As private ambulance operators, do we understand the expectations of our customers, or do we possibly overlook them in the interests of cost saving? Is an attitude of cost saving in the short-term going to have a negative impact on the long-term development of your company brand and its perceived position within the market? Will the addition of an air cooling and heating unit during the construction of your ambulance assist to bolster your reputation as a provider of quality pre-hospital healthcare?
In addition to the general comfort of your patient as well as their escort, what other purposes does a heating and cooling unit offer within the patient compartment of the ambulance? In terms of the correct storage of medications within the vehicle, a properly regulated environment is key to the effective storage of a number of medications that are generally required to be stored at or below room temperature.

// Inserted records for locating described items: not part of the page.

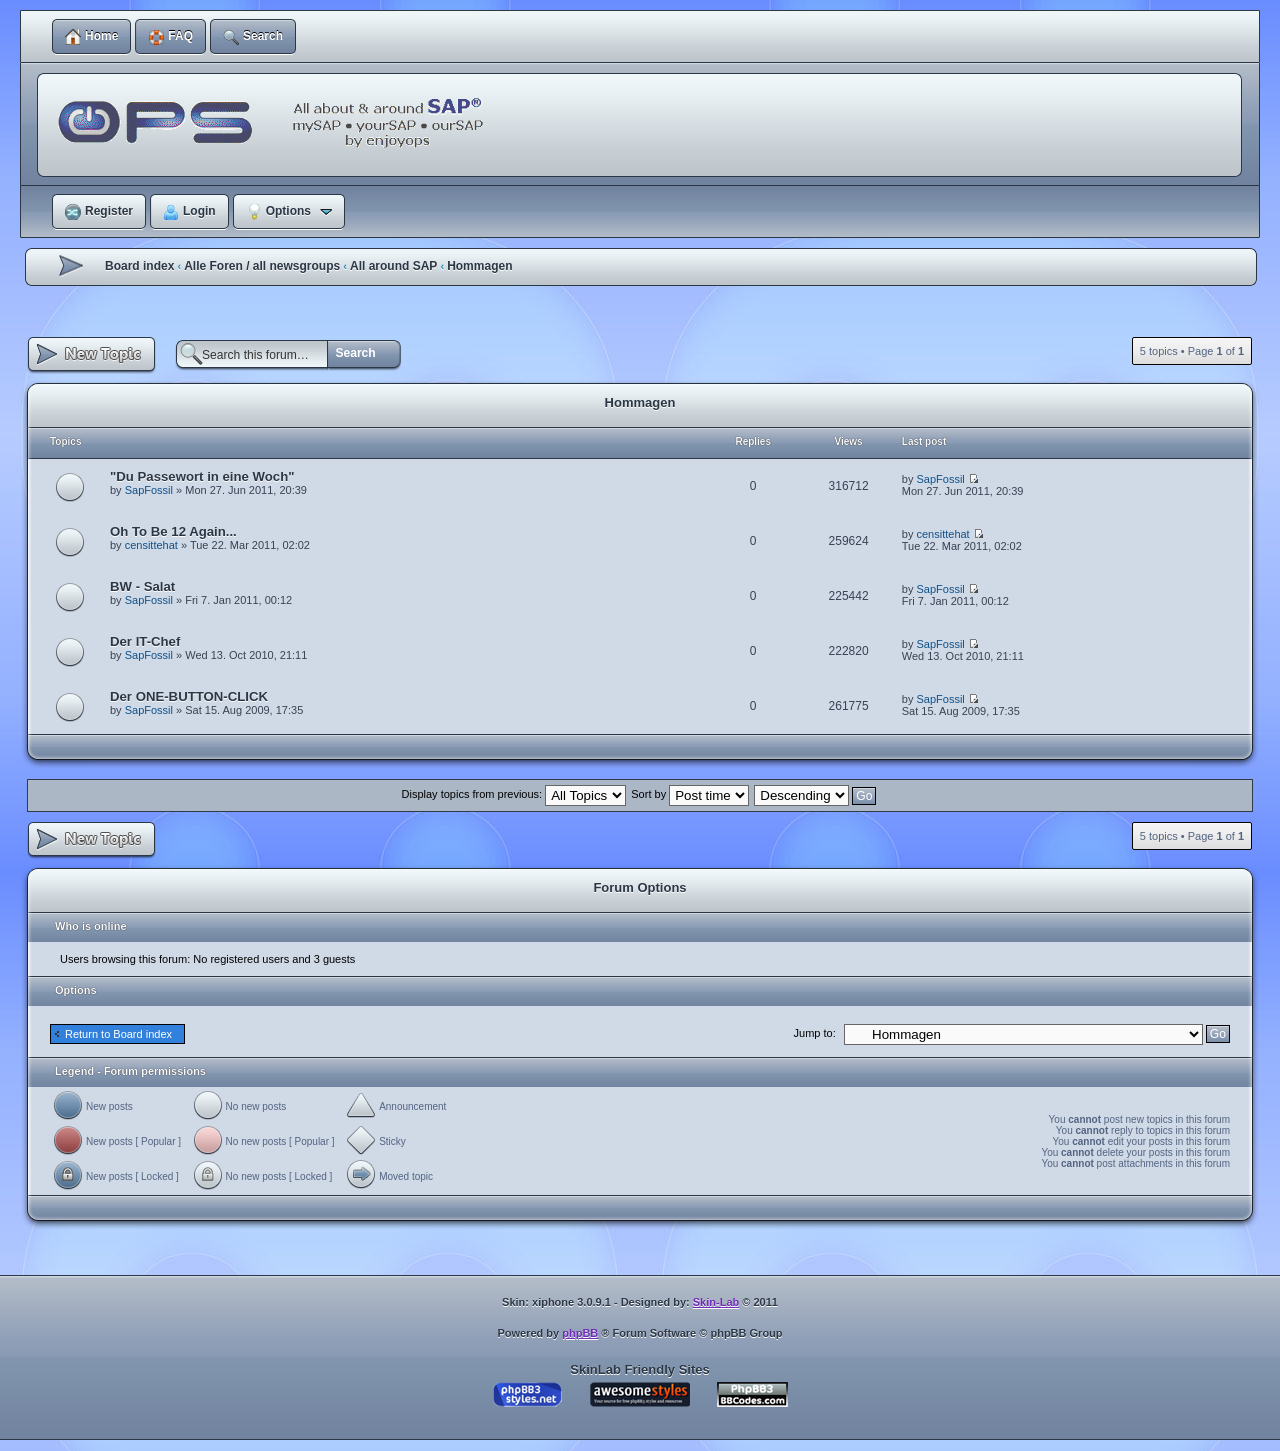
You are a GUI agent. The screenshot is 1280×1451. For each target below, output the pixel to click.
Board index (139, 266)
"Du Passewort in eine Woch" (202, 476)
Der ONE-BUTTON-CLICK (189, 696)
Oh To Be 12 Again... (173, 531)
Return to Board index (118, 1034)
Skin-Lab (716, 1302)
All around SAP (393, 266)
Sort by (690, 794)
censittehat (151, 545)
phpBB (580, 1333)
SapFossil (149, 490)
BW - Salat (142, 586)
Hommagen (479, 266)
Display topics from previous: (514, 794)
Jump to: (815, 1033)
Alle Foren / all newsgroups (262, 266)
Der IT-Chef (145, 641)
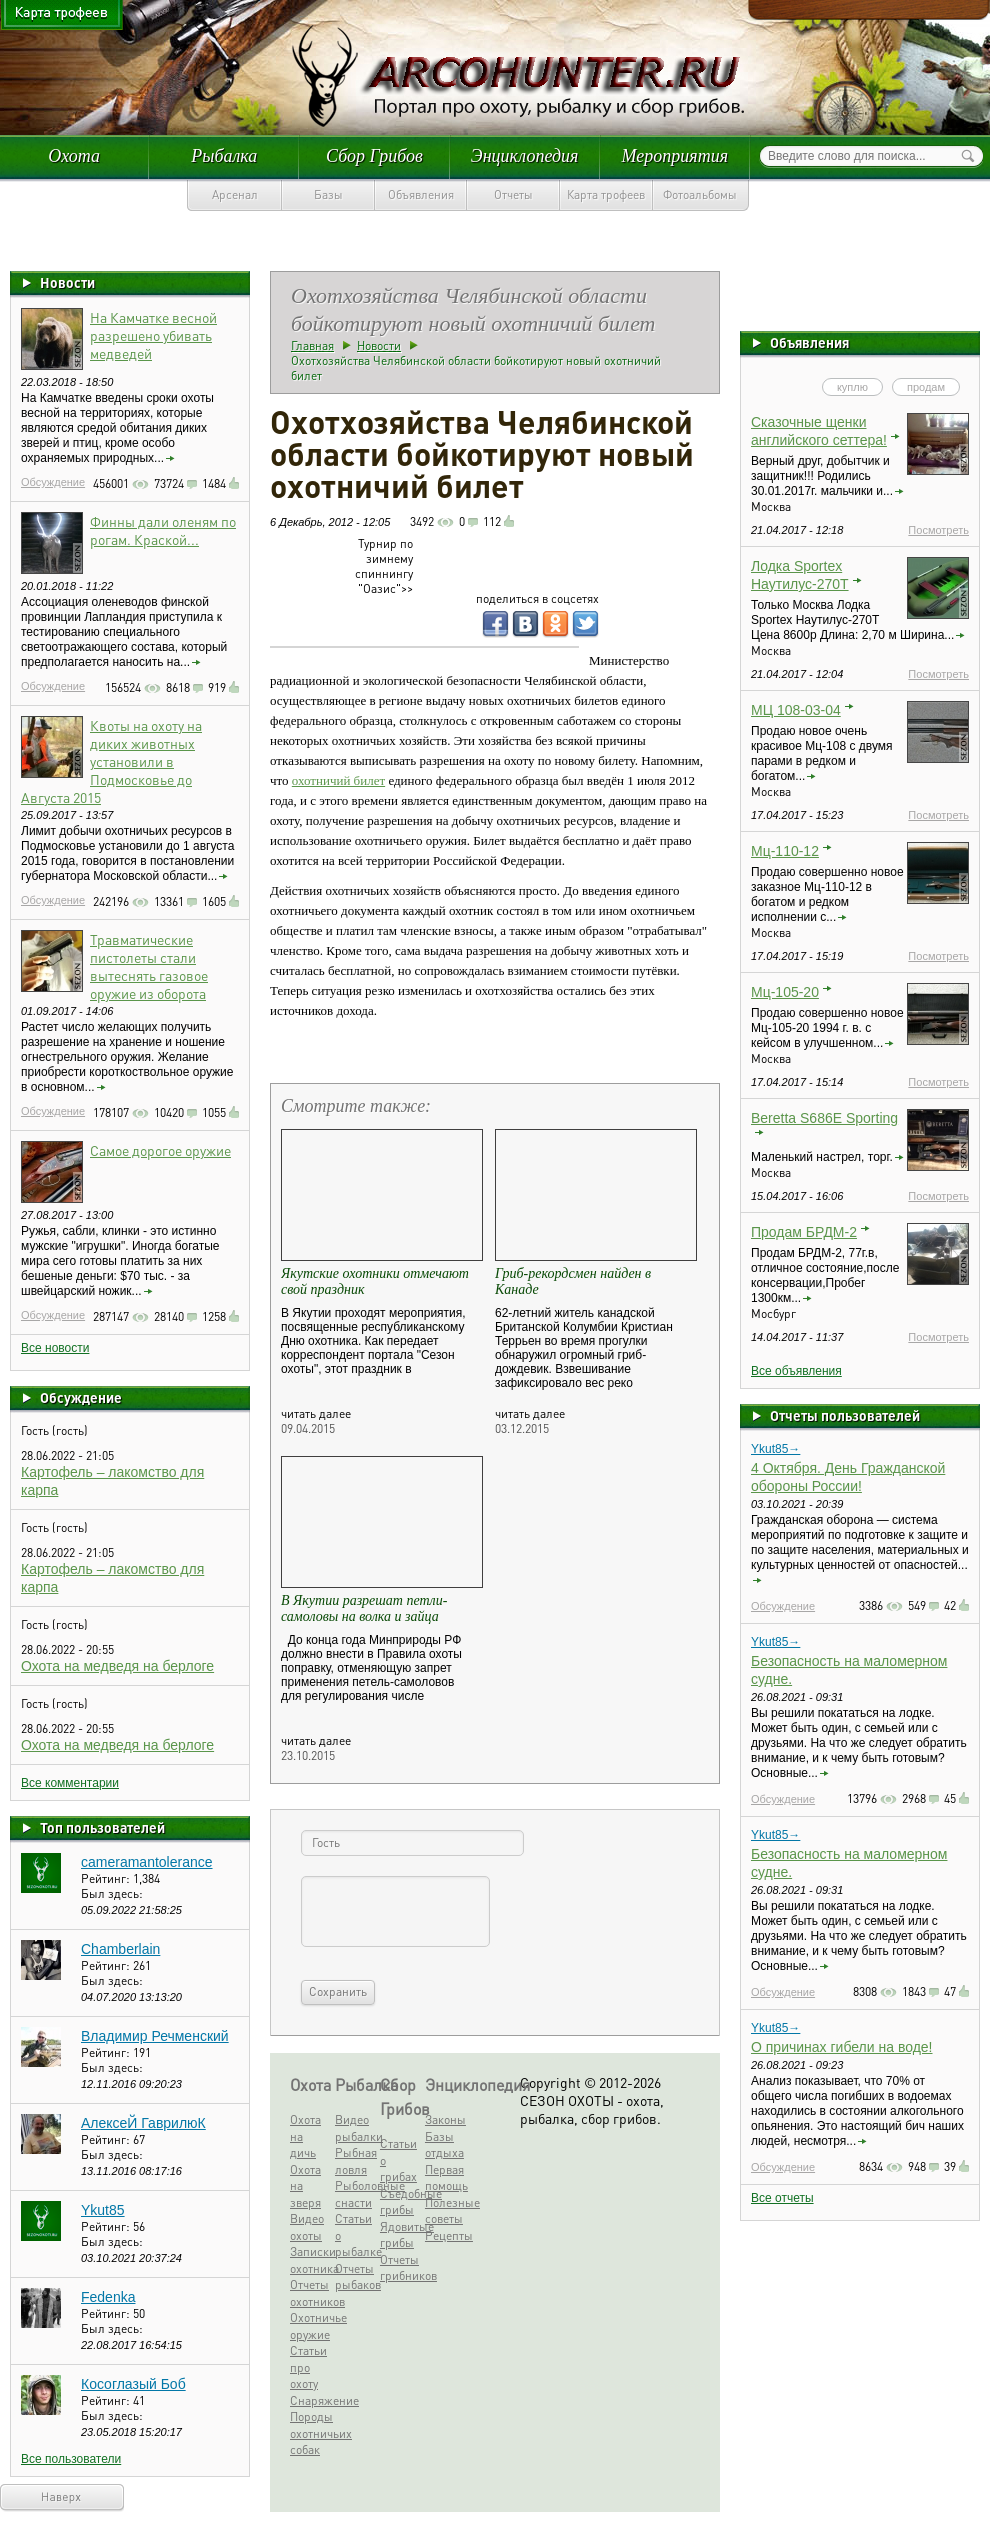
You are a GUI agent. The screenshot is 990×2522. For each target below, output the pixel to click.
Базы (328, 194)
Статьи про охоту (308, 2367)
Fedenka (108, 2297)
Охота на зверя (305, 2186)
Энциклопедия (525, 156)
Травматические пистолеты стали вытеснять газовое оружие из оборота (149, 966)
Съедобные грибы (400, 2202)
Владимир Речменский (155, 2036)
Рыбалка (224, 156)
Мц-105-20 (785, 992)
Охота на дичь (305, 2136)
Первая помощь (445, 2178)
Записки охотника (310, 2260)
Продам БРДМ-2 (804, 1232)
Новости (67, 282)
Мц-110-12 (785, 851)
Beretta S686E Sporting (824, 1118)
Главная (312, 345)
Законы (445, 2119)
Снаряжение (310, 2400)
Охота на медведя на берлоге (117, 1666)
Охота (74, 156)
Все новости (55, 1348)
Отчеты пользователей (845, 1415)
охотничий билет (338, 780)
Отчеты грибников (400, 2268)
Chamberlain (120, 1949)
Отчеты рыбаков (355, 2277)
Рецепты (445, 2235)
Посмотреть (938, 530)
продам (926, 387)
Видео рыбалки (355, 2128)
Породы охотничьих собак (310, 2433)
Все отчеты (782, 2198)
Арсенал (235, 194)
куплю (852, 387)
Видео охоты (307, 2227)
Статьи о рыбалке (355, 2235)
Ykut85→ (775, 1449)
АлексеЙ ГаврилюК (143, 2123)
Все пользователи (71, 2459)
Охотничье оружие (310, 2326)
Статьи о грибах (398, 2160)
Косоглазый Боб (133, 2384)
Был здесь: (112, 1893)
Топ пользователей (102, 1827)
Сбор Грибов (374, 156)
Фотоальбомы (700, 194)
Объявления (421, 194)
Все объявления (796, 1371)
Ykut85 (103, 2210)
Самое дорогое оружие (160, 1150)
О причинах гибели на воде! (842, 2047)
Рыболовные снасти (355, 2194)
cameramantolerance (147, 1862)
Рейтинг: (107, 1878)
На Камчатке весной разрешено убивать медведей (153, 335)
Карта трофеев (606, 194)
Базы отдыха (444, 2145)
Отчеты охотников (310, 2293)
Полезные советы (445, 2211)
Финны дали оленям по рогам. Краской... (163, 530)
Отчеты (513, 194)
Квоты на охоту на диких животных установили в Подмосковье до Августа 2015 (111, 761)
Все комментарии (70, 1783)
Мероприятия (675, 156)
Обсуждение (53, 482)
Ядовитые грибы (400, 2235)
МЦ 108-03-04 (796, 710)
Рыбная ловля (355, 2161)
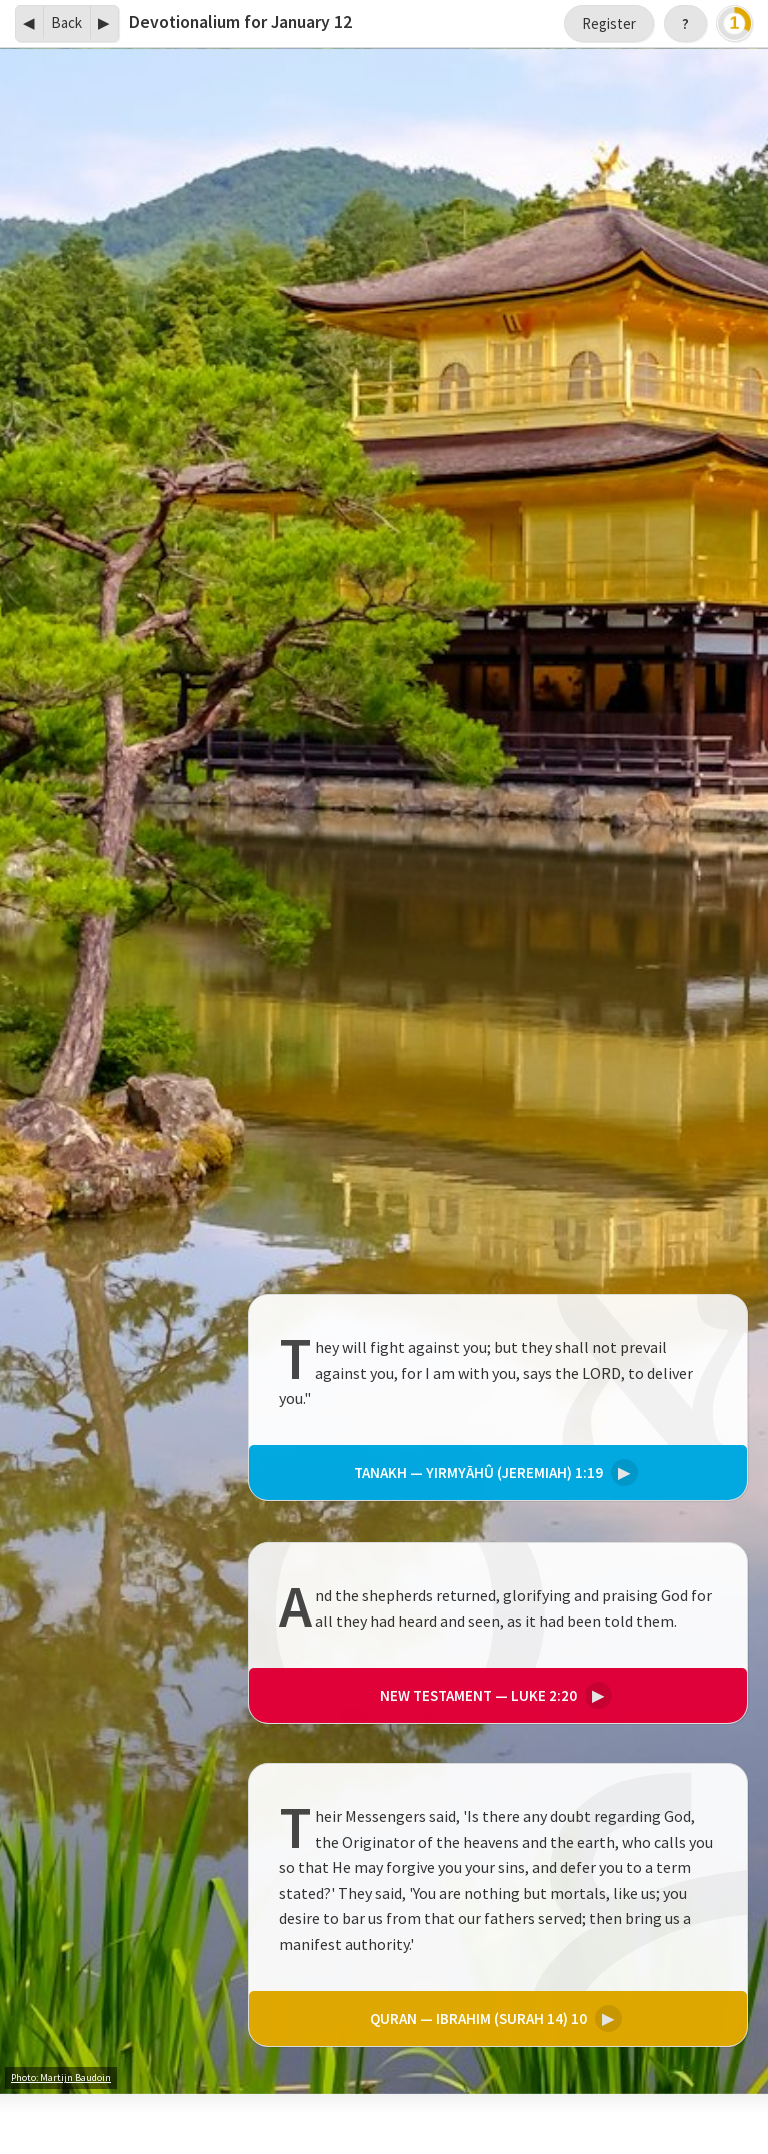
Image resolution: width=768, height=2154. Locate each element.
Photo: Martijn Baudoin (61, 2077)
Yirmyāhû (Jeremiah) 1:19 (493, 1473)
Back (66, 22)
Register (609, 23)
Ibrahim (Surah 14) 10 (493, 2018)
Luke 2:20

Excessive temperatures within the vehicle can have detrimental effects on the effectiveness of medications, and it is of noteworthy importance that vehicles should either be operating a temperature control system in order to maintain temperatures within the vehicle below 25° Celsius, or that the vehicle be parked in an environment where it is not subjected to excessive temperatures.
Lastly, in certain situations, management of a patient’s temperature within a controlled environment can be of the utmost importance. A patient who is hypothermic may require rewarming, and the ability to heat the patient compartment of the vehicle can be key to this process. Likewise, if a patient is hyperthermic, an air conditioned environment can offer very positive benefits relating to the lowering of the patient’s core body temperature.
The points raised above are vital considerations when purchasing or constructing your next ambulance, and every private ambulance service should be doing as much as possible to ensure that the treatment environment for the patient is both comfortable and inviting.